Hello,
In multiple sources I read that Kafka Streams has at-least-once delivery
semantics, meaning that in case of failure, a message can be processed
more than once, but it will not be lost. It is achieved by committing
offset only after the message processing is completely finished and all
intermediate state/data is flushed to a reliable storage. There are
however some details I want to verify, especially related to Kafka
Stream's State Store.
Let's take as an example a Kafka Streams application, which consumes
messages from topic A, processes the messages using state store S and
outputs the processing results to topic B. Ensuring at-least-once
delivery semantics would mean following order:
1. Message is processed
2. Updated state of state store S (update caused by applying processed
message) is sent to backing changelog topic *and acknowledged*
3. Processing result is sent to topic B *and acknowledged*
4. Offset of topic A is commited (may be deferred)
Acknowledging is necessary, as otherwise offset could be committed, even
though messages or state were not successfully submitted, e.g. because
of batching or because there are less available replicas than
/min.insync.replicas/ and messages are being buffered. Am I correct here?
Then, regarding state store, what state will I end up with after a
failure? Let's assume following scenario:
1. I consume message K, and process it in context of state X.
Processing the message resulted in changing the state from X to Y.

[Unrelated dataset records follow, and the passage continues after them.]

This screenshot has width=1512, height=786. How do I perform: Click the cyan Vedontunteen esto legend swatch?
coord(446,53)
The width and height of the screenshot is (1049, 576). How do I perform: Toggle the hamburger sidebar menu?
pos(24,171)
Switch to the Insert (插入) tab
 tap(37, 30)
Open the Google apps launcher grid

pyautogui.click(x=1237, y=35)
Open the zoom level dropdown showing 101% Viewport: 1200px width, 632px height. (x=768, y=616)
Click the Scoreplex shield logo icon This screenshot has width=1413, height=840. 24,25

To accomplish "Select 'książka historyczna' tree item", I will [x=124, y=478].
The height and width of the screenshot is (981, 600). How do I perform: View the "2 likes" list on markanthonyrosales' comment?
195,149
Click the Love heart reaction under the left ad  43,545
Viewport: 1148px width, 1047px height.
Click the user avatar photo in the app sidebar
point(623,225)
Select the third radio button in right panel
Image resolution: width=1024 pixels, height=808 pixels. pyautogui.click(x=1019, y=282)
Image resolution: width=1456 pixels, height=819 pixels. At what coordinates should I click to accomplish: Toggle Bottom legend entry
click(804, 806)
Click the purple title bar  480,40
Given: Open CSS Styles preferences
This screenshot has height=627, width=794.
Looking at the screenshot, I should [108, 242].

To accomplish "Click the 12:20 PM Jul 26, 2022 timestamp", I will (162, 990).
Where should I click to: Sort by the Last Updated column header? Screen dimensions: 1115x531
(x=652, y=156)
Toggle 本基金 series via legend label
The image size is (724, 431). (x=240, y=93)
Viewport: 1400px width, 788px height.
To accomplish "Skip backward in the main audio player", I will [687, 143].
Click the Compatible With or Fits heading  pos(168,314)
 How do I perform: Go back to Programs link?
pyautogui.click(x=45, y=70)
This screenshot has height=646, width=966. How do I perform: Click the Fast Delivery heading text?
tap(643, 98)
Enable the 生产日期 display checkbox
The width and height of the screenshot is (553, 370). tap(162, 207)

2. I consume the next message, message L, and process it in context of
state Y. Processing the message resulted in changing the state from
Y to Z.
3. Server crashed. As no offset was committed, I will start processing
again from message K.
What state will I end up with when processing again the message K. Are
there any guaranties that the state store will give me state X, or will
it be any state between X and Z? This is very important, as reprocessing
the message may return different results when evaluating in a context of
a different state.
--
Kind Regards
Krzysztof Lesniewski